• INSTRUCTIONS FOR THE TASK
Set down the whole listing below exactly. The pictures stay out.

• DATA FOR THIS EXERCISE
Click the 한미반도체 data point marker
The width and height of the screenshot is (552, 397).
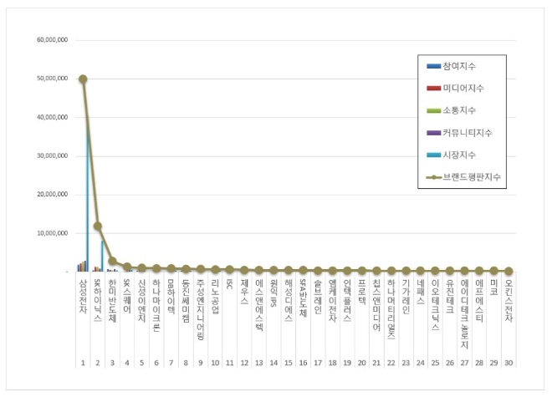pyautogui.click(x=112, y=261)
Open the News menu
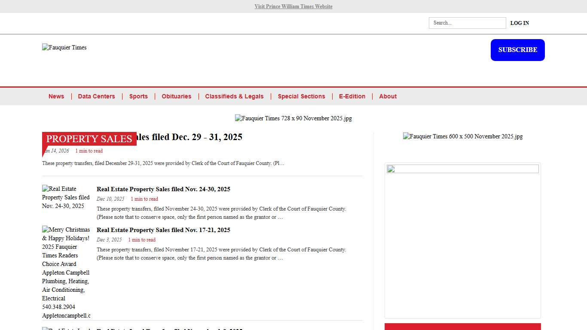The image size is (587, 330). coord(56,96)
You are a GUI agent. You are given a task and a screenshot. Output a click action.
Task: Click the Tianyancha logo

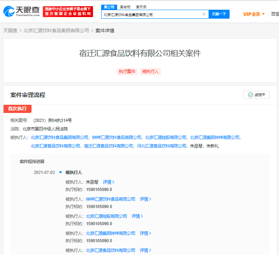pyautogui.click(x=21, y=12)
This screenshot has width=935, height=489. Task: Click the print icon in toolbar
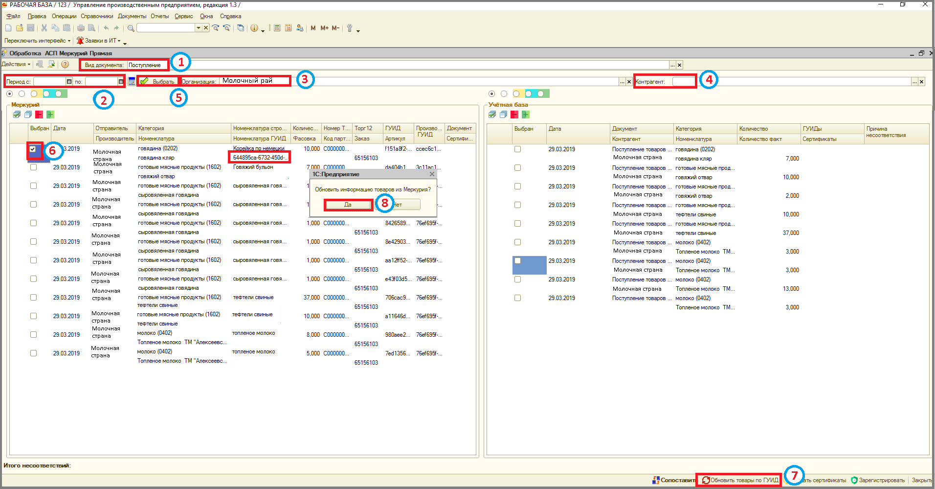[81, 28]
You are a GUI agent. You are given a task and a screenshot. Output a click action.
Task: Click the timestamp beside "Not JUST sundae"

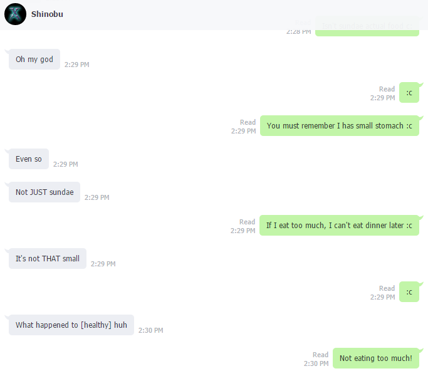97,197
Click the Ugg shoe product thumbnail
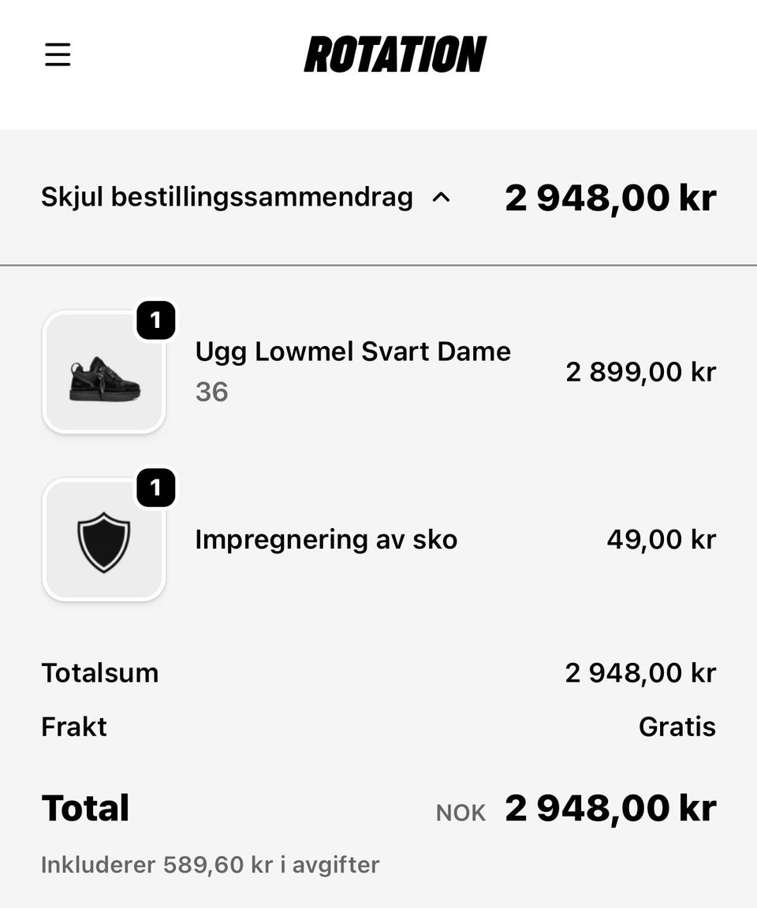Image resolution: width=757 pixels, height=908 pixels. pyautogui.click(x=104, y=373)
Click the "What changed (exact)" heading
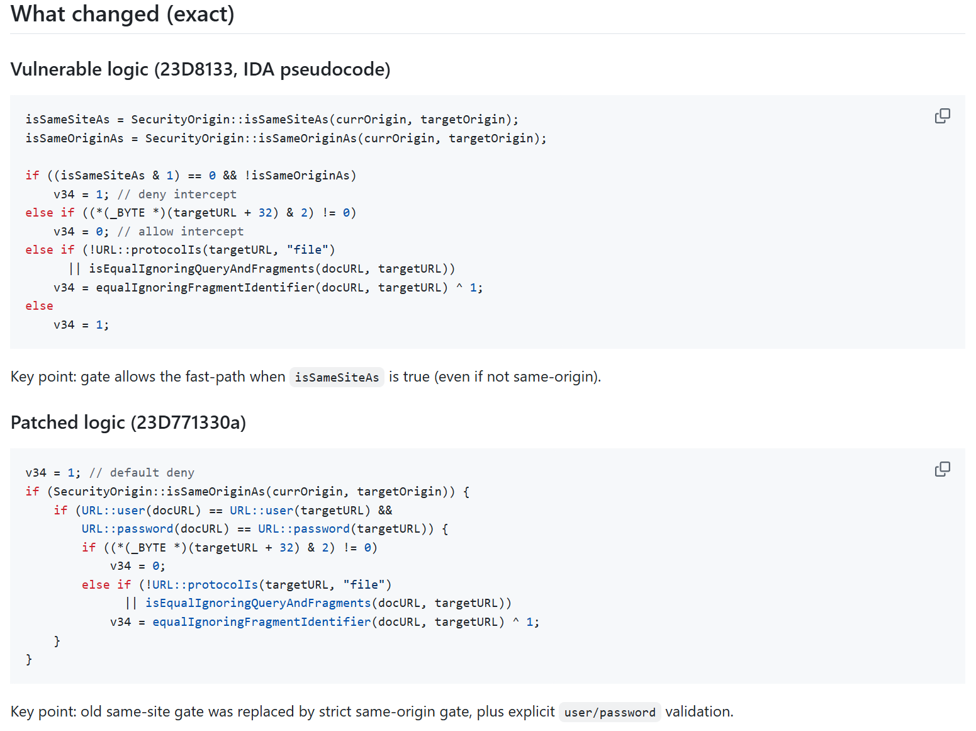Screen dimensions: 976x731 click(x=123, y=14)
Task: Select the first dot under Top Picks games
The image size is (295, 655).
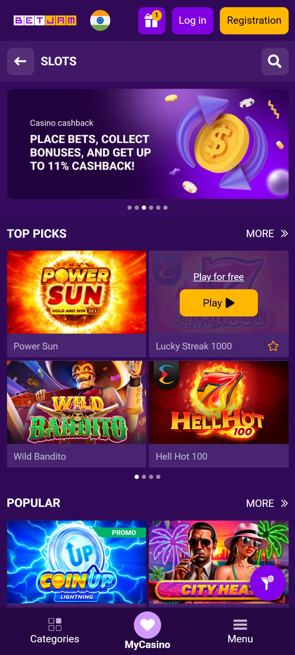Action: 137,477
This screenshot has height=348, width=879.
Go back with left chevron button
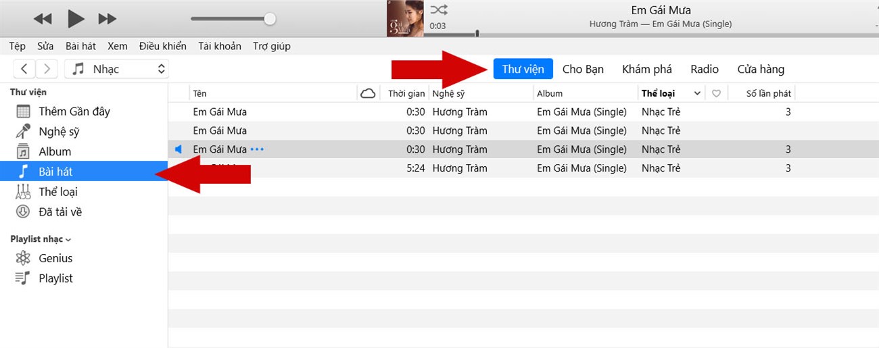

• WRITTEN RESPONSE
Click the 한미반도체 data point marker
The width and height of the screenshot is (552, 397).
pyautogui.click(x=112, y=261)
Open the News menu
The image size is (587, 330). coord(56,96)
You are a GUI agent. You are given a task and a screenshot. Output a click action.
Task: Click the Tianyancha logo

pyautogui.click(x=21, y=12)
This screenshot has width=935, height=489. Task: Click the print icon in toolbar
[81, 28]
You are a GUI agent. You are given a task and a screenshot. Output a click action.
Task: Click the timestamp beside "Not JUST sundae"

97,197
Click the Ugg shoe product thumbnail
Image resolution: width=757 pixels, height=908 pixels. pyautogui.click(x=104, y=373)
Click the "What changed (exact)" heading
Screen dimensions: 976x731 click(x=123, y=14)
Task: Select the first dot under Top Picks games
The image size is (295, 655).
Action: 137,477
This screenshot has height=348, width=879.
Go back with left chevron button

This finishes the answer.